«Le sto provando tutte». Antonio Decaro è sindaco di Bari da due mesi. Nel giro di pochi anni è passato da consigliere comunale a regionale, poi a parlamentare e ora a primo cittadino moderatamente renziano. Il caleidoscopio degli incarichi istituzionali lo ha temprato al pragmatismo assoluto: per questo è il primo sindaco d’Italia ad aver lanciato quello che lui chiama “cantiere di cittadinanza” creando un’alleanza con la Regione Puglia guidata da Nichi Vendola.

Bari è uno dei capoluoghi di regione che per l’Istat a luglio ha fatto segnare la deflazione più marcata: meno 0,3 per cento su base annua. E’ preoccupato?

Sono preoccupato nelle stessa misura in cui lo sono per tutto il Paese. La deflazione colpisce al Sud come al Nord, è un problema legato all’economia, alla recessione, alla mancata crescita. Il calo dei prezzi potrebbe sembrare un vantaggio per le famiglie, ma è l’ennesimo sintomo della crisi.

Gli 80 euro di Renzi non hanno fatto ripartire i consumi come sperato e l’Italia è in recessione. Come se lo spiega?

Gli 80 euro hanno permesso di tamponare una situazione. Senza quelli non so cosa sarebbe successo. Ogni martedì ricevo venti famiglie in difficoltà. Il quadro che esce da questi incontri è devastante, c’è un disagio sociale fortissimo legato alla perdita di lavoro. Un disagio che va allargandosi a famiglie che fino a pochi anni fa stavano bene. Famiglie che ormai guadagnano anche solo 400 euro al mese. Ebbene, gli 80 euro per loro sono stati un aumento del 20 per cento delle entrate.

Come Comune riuscite a fare qualcosa per combattere la povertà o i tagli continui portati avanti dai vari governi ve lo impediscono? Lei ha appena lanciato il “cantiere di cittadinanza” per le persone più disagiate note ai servizi sociali: avranno 400 euro al mese, lavoreranno in cooperative sociali.

Sì, partiremo negli ultimi due mesi del 2014 e poi per tutto il 2015. Io già come parlamentare Pd avevo lanciato la proposta del reddito di cittadinanza, ma l’Ue non consente di finanziarlo. Così ho pensato di lanciare qualcosa che fosse lontano dall’esperienza – per me negativa – dei Lavori socialmente utili. L’idea è quella di consentire alle famiglie più in difficoltà di poter avere un lavoro e un reddito minimo per un anno. Assieme alla lega delle cooperative vogliamo lanciare delle coop sociali: ad esempio per la gestione dei servizi turistici nel centro storico o nella gestione delle spiagge. Per un anno avranno 400 euro al mese e speriamo possano apprendere una professionalità che consenta loro di essere assunti. In più stiamo firmando un protocollo con l’Ance per far lavorare queste persone nei cantieri. Insomma, le sto tentando tutte.
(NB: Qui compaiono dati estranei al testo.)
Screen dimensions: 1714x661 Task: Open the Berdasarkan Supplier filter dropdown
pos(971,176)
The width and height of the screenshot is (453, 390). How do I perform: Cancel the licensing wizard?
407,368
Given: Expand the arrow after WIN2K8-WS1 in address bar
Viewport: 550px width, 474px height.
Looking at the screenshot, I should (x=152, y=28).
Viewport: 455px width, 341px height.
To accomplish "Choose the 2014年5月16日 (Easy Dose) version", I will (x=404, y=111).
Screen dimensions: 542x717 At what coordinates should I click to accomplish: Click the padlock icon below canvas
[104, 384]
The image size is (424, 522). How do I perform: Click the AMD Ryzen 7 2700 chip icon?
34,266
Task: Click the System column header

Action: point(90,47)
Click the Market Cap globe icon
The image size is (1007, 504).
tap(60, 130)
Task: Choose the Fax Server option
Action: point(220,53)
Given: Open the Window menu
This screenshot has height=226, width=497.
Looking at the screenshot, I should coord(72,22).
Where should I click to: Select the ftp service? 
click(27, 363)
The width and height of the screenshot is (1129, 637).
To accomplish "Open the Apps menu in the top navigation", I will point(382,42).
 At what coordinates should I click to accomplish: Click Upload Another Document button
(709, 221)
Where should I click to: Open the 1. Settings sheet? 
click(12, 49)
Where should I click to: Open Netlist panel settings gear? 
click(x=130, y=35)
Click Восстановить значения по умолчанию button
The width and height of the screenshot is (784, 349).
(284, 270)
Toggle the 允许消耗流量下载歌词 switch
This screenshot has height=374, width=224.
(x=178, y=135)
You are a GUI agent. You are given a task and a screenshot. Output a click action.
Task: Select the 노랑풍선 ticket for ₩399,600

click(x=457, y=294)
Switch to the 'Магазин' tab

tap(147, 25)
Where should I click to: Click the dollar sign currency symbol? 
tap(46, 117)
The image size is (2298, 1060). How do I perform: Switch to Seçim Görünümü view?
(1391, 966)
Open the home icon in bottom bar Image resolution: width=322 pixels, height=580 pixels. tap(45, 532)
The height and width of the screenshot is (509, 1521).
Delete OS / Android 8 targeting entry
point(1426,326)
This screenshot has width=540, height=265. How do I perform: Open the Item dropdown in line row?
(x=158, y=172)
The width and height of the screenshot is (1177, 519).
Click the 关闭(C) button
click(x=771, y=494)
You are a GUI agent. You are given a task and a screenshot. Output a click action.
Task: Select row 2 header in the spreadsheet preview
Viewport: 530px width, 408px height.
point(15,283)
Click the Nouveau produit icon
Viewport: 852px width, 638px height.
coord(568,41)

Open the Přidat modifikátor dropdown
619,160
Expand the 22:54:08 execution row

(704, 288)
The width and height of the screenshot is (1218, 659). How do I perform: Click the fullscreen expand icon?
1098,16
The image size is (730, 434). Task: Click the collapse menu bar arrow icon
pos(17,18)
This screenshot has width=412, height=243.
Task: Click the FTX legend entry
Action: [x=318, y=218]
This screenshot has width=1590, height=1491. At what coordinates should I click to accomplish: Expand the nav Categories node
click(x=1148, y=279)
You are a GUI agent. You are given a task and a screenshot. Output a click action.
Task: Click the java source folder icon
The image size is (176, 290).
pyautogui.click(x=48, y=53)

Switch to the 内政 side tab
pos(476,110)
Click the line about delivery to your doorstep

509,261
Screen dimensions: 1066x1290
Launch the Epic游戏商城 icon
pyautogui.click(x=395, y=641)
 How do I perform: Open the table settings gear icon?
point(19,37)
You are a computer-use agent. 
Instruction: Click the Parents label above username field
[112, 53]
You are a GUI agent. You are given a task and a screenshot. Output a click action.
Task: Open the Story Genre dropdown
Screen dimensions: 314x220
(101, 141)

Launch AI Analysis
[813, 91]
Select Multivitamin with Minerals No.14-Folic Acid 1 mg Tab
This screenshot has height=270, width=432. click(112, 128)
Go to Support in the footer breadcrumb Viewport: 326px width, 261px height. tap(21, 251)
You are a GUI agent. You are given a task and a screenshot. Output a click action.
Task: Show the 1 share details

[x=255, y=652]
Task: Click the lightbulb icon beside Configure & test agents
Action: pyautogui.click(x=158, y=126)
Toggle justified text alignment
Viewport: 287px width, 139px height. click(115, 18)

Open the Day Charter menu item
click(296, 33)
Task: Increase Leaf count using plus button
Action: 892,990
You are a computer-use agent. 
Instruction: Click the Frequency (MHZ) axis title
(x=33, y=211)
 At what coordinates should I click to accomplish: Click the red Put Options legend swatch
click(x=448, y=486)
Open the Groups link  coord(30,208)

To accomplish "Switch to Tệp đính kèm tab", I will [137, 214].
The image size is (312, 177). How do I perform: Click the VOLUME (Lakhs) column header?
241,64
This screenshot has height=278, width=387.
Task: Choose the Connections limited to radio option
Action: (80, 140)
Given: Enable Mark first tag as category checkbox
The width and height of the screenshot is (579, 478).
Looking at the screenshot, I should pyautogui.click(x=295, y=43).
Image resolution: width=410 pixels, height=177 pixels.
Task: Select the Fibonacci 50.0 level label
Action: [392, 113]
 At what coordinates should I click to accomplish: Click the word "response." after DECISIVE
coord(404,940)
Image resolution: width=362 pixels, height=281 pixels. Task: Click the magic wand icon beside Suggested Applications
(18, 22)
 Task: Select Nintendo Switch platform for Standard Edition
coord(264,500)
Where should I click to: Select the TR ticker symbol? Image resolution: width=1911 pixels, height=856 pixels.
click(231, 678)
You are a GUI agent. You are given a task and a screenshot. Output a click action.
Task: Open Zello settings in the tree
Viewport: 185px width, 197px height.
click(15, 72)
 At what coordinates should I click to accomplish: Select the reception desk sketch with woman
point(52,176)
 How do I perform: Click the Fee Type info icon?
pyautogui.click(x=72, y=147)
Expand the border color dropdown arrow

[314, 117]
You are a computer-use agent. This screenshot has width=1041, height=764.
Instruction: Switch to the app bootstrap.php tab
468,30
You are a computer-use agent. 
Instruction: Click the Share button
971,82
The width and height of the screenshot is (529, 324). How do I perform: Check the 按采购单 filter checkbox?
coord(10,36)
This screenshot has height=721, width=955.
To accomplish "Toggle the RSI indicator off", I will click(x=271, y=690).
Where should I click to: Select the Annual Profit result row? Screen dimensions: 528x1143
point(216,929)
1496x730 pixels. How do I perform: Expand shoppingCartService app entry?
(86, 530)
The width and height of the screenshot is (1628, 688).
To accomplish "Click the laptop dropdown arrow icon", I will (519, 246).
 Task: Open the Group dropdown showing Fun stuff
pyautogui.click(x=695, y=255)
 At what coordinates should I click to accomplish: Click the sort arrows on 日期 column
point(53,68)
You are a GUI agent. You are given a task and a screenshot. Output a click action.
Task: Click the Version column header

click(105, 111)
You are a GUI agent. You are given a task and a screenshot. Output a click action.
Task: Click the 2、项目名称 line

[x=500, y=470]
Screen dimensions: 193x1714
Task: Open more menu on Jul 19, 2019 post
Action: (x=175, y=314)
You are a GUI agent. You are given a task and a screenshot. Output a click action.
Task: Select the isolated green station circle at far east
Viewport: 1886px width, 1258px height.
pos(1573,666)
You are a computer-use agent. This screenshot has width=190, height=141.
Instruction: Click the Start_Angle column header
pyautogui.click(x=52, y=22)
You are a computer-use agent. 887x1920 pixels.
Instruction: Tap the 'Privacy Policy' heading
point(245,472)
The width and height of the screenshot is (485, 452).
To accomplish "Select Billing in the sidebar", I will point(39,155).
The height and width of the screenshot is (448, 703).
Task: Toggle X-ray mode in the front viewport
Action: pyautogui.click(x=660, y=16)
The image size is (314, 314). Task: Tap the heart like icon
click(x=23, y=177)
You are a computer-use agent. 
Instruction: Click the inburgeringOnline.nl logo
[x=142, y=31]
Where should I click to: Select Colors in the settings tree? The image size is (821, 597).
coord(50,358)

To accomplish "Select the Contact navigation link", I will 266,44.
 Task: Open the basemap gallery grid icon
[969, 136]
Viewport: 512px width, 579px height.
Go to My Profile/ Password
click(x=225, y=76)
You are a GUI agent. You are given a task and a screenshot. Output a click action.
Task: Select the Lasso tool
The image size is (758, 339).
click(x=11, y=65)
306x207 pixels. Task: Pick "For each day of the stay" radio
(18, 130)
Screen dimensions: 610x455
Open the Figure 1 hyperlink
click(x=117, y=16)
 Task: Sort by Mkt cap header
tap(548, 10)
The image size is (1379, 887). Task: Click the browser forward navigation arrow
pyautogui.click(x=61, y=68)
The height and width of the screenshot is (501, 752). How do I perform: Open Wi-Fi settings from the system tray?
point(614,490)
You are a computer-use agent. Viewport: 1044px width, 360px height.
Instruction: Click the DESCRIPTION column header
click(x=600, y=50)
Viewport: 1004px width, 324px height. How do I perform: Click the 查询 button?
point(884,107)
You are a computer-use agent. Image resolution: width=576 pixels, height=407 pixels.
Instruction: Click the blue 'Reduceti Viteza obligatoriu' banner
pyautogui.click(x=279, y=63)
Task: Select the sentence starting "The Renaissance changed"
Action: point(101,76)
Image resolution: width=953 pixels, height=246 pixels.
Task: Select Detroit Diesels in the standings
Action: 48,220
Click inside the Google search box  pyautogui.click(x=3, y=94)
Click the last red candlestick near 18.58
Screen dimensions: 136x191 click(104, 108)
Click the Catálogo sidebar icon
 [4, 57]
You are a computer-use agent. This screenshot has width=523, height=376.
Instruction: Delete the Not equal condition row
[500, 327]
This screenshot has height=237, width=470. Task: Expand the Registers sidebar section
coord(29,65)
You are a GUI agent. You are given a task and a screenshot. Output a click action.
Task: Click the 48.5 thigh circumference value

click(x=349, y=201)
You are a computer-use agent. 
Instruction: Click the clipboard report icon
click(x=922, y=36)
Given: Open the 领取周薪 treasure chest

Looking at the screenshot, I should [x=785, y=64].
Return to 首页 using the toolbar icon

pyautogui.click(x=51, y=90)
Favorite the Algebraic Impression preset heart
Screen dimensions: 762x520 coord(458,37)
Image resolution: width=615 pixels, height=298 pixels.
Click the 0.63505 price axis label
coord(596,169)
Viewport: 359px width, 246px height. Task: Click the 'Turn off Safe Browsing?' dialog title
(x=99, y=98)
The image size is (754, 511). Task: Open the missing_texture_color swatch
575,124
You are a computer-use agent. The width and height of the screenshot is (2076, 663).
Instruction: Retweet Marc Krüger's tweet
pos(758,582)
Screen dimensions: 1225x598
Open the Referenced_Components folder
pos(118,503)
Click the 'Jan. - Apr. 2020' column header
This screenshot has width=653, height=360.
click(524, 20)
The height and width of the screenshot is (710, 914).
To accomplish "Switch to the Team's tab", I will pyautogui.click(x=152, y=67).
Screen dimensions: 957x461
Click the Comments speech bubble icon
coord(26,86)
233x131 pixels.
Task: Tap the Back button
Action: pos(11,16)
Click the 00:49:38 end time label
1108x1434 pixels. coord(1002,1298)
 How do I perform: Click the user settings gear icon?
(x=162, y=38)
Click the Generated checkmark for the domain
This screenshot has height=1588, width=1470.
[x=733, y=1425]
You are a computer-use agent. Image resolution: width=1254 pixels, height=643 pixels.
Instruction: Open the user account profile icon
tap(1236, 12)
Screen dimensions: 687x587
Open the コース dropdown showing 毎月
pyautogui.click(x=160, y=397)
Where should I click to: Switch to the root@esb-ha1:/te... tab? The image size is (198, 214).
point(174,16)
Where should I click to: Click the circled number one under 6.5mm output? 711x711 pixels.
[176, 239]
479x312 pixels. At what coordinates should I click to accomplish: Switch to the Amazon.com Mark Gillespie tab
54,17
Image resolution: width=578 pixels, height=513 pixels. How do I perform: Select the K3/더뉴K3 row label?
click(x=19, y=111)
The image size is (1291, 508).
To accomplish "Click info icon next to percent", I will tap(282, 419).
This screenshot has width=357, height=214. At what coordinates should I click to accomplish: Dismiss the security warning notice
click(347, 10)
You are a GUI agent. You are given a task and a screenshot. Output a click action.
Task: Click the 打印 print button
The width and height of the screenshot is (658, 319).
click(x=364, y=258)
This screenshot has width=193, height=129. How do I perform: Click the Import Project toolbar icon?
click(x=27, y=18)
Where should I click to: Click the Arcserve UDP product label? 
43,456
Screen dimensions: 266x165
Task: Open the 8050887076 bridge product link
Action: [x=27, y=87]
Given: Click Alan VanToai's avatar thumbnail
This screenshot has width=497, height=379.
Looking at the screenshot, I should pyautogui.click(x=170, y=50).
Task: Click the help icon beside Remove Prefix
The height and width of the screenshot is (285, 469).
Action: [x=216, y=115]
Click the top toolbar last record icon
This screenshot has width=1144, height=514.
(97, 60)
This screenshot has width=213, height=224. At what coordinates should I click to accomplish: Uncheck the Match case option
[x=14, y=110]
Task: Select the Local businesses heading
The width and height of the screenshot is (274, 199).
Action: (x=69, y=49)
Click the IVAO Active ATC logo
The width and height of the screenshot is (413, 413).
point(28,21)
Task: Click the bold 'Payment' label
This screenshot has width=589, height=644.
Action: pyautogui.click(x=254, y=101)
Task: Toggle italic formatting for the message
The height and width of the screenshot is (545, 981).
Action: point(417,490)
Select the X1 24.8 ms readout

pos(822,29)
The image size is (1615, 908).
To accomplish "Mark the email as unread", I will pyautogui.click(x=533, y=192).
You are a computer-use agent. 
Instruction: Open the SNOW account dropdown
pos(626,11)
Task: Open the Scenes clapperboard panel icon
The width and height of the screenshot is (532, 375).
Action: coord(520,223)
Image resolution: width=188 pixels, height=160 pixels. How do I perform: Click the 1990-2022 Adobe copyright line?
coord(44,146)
Dove ha trovato i soldi – 400mila euro per il 2014, ma 2,4 milioni per il 2015 – per finanziare il progetto?

In parte utilizzando i fondi straordinari che il Comune usava per il contrasto della povertà. Poi con un’alleanza con la Regione Puglia che ha avuto la nostra stessa idea. Usando fondi europei vogliamo essere il Comune che sperimenta questo strumento, per poi allargarlo alle altre città della Puglia.

Lei viene definito un renziano moderato: non pensa che il governo abbia già esaurito la sua spinta propulsiva?

No, spero proprio di no. Anche perché se non ce la fa Renzi, non so chi potrebbe farcela: è l’ultima speranza per gli italiani. Sulle riforme ha appena fatto un miracolo, farsi votare dai senatori la loro estinzione. Ora però bisogna dare la priorità al lavoro e alla ripresa. Bisogna fare un Piano per il Lavoro…

E’ il nome usato dalla Cgil…

Traducevo in italiano “Jobs act”. Chiamiamolo come vogliamo, ma servono un insieme di provvedimenti per creare subito lavoro: detassando le assunzioni, favorendo gli investimenti pubblici e privati. Deve essere la priorità e deve essere chiuso in fretta.

E invece prima arriverà la Legge di Stabilità. E si parla di altri tagli agli enti locali. Come Anci cosa chiedete al governo?

A Bari abbiamo un bilancio da 450 milioni di cui il 75% vengono ormai da entrate proprie, tasse e multe. Non c’è niente da tagliare e la spesa sociale è solo di 70 milioni. Se potessi fare una sola richiesta, direi l’uscita dal patto di stabilità dei co-finanziamenti ai fondi europei. Oggi per usare 75 euro di fondi Ue devo usarne 25 miei, ma quei 25 mi fanno sforare il patto interno. E quindi non li posso usare.